UN Climate Report Paints Bleak Picture On Oceans

USA Today reports:

The world’s oceans and mountains are in peril, and so are we, according to a major new report from United Nations climate scientists released early Wednesday. The “Special Report on Oceans and the Cryosphere” offers a bleak picture.

It warns that the world’s oceans have reached or are nearing critical tipping points: Oceans have gotten warmer, more acidic and are losing oxygen, resulting in a cascade of negative effects that are wreaking havoc on coral and other marine ecosystems, threatening the collapse of the world’s fisheries and turbocharging deadly hurricanes and tropical storms.

In an unprecedented effort, teams of scientists from the U.N.’s Intergovernmental Panel on Climate Change explored the farthest corners of Earth, from the highest Alpine regions to the deepest oceans, said Ko Barrett, panel vice chair and a NOAA deputy assistant administrator for research, “and even in these remote places climate change is evident.”

The New York Times reports:



As ice sheets in Greenland and Antarctica melt and push up ocean levels, the report said, extreme flooding that was once historically rare could start occurring once a year or more, on average, in many coastal regions this century.
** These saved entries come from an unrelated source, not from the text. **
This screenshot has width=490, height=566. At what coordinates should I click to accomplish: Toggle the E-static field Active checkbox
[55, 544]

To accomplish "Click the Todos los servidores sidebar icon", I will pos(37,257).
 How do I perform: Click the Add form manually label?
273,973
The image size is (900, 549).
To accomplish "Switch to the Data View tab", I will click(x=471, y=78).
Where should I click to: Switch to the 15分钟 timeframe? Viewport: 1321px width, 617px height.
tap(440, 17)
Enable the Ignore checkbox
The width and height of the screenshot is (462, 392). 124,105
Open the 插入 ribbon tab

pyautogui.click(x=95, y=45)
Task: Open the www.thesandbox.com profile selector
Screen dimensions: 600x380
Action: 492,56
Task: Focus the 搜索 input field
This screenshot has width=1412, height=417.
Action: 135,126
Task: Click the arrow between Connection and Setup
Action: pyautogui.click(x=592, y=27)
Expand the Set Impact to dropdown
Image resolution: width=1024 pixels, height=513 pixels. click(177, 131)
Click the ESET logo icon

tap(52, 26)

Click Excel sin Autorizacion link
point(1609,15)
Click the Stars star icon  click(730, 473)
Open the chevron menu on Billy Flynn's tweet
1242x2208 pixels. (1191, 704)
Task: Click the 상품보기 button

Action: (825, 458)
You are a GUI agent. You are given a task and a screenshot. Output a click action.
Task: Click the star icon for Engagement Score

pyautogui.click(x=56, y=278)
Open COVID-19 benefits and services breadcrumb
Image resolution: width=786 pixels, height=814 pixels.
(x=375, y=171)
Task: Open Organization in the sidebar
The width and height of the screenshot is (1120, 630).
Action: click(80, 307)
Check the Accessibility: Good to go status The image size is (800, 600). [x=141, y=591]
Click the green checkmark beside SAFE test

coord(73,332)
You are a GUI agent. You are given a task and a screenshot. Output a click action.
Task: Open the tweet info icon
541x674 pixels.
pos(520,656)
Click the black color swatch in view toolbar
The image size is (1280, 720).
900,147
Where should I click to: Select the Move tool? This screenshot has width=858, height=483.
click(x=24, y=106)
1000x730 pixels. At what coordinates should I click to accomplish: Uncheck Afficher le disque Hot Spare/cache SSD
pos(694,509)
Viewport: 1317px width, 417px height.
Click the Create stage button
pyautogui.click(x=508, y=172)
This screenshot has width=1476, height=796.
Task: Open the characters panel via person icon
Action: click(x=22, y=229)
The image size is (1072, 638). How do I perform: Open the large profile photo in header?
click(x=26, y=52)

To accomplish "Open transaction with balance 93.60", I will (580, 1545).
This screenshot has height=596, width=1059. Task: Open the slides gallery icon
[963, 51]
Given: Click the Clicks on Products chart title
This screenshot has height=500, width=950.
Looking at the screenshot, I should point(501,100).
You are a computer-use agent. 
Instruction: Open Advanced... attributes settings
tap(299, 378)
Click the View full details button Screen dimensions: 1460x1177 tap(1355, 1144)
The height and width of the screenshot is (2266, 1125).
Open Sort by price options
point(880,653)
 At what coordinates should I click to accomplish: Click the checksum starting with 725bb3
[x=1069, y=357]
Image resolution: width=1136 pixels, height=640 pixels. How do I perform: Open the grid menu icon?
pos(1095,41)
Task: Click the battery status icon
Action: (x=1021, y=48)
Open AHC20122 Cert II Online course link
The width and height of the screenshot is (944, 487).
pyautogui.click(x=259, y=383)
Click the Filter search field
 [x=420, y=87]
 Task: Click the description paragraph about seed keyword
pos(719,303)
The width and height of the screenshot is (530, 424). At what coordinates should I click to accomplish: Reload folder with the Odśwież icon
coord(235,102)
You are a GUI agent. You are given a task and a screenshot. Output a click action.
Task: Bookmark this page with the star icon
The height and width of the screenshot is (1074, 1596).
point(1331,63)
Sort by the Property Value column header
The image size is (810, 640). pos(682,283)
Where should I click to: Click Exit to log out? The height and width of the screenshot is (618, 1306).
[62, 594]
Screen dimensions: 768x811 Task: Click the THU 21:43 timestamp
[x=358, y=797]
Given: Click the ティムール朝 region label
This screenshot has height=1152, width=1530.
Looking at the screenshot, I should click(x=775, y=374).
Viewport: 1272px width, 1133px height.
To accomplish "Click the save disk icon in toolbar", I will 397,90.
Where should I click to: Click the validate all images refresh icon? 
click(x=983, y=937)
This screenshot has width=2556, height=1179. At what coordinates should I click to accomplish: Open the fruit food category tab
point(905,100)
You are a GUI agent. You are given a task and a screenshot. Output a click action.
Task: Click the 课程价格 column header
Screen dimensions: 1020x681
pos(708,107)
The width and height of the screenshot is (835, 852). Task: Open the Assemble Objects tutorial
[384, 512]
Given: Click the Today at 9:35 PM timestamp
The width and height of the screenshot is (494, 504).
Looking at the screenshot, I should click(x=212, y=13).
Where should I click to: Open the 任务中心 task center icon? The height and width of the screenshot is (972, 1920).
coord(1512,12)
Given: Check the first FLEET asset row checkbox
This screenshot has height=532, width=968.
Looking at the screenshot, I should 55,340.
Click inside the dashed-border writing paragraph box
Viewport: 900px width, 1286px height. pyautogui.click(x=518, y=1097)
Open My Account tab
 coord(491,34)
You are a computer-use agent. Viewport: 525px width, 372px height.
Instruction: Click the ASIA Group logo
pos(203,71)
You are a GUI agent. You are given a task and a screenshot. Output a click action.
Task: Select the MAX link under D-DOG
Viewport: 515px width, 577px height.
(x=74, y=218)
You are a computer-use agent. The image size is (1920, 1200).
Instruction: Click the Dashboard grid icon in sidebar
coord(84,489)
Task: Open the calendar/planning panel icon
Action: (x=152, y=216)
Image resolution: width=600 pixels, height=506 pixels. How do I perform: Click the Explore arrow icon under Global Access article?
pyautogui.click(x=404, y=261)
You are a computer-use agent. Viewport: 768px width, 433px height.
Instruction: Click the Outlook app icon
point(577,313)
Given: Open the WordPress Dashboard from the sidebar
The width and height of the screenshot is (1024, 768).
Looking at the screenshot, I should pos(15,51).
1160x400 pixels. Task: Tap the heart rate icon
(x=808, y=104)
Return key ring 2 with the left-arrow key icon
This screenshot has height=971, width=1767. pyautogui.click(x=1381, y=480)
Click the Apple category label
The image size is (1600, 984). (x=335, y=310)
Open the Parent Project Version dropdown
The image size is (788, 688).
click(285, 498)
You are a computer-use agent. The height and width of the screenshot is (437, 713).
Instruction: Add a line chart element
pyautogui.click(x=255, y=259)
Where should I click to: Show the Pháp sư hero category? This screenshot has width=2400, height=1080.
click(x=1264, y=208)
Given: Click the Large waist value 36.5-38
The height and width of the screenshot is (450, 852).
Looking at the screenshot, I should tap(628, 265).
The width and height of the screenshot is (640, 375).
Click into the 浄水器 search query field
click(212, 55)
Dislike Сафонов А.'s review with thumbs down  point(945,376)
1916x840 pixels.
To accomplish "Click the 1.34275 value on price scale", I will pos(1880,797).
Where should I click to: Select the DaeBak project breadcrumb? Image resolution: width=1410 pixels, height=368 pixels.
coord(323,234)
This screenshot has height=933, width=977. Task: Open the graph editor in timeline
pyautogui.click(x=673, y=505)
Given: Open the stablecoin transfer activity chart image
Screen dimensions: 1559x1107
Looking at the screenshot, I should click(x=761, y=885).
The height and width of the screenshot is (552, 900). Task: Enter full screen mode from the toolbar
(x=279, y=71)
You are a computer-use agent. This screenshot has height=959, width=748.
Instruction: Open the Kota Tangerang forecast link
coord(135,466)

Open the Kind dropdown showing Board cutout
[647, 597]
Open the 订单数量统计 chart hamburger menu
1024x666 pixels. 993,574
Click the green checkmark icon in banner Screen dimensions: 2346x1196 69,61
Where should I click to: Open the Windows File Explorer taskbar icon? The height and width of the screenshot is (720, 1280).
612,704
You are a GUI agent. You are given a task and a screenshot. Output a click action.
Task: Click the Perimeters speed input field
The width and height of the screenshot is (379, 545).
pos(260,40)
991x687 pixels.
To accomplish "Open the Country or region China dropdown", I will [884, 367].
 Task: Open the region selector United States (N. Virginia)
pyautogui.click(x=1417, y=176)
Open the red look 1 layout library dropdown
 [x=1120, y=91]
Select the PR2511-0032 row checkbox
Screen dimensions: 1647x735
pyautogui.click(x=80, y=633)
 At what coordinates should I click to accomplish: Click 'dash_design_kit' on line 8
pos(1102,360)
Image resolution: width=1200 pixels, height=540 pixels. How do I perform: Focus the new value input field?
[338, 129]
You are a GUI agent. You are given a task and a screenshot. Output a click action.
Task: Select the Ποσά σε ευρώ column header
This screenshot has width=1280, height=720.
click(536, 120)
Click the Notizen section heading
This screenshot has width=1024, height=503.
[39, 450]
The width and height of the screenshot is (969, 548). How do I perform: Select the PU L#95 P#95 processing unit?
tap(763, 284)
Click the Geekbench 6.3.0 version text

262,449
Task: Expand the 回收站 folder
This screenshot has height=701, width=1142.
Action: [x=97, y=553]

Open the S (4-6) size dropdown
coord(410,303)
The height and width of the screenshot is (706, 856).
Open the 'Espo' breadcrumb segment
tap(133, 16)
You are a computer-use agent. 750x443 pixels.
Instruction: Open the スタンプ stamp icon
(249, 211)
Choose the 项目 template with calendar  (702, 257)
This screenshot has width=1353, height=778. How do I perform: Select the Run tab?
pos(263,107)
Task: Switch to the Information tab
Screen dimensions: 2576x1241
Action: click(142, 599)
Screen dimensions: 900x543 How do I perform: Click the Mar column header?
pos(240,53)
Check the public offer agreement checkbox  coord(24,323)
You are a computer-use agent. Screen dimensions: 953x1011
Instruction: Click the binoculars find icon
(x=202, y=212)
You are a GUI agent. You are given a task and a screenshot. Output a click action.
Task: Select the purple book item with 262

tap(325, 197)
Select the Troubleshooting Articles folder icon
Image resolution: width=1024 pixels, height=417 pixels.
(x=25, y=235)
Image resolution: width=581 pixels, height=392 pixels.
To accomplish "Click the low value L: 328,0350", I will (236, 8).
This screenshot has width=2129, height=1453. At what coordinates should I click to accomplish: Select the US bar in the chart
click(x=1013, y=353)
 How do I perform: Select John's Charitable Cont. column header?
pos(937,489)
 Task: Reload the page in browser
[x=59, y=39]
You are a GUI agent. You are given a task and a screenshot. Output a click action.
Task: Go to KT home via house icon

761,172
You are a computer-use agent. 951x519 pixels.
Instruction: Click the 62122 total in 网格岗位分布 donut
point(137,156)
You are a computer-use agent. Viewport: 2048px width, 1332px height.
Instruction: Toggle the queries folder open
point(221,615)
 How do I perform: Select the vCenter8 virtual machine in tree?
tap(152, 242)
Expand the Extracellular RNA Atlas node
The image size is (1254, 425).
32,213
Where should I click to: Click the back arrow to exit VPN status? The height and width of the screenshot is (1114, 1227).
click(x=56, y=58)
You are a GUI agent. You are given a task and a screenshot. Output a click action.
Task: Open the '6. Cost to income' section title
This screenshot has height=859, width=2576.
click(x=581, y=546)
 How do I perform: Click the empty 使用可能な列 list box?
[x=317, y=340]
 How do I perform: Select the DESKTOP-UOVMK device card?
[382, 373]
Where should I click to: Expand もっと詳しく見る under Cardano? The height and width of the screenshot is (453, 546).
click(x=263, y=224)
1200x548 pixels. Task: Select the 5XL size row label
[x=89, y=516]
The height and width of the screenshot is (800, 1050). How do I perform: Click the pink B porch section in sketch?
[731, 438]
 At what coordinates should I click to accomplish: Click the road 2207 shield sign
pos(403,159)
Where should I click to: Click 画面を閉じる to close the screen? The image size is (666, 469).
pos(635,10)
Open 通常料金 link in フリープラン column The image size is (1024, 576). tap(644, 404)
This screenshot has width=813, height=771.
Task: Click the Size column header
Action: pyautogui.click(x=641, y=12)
How quickly this happens depends largely on the ability of humanity to reduce emissions of greenhouse gases that are heating the planet.

Around the world, glaciers in the mountains are receding quickly, affecting the availability of water for millions of people who depend on meltwater downstream to supply drinking water, irrigate agricultural land and produce electricity through dams and hydropower.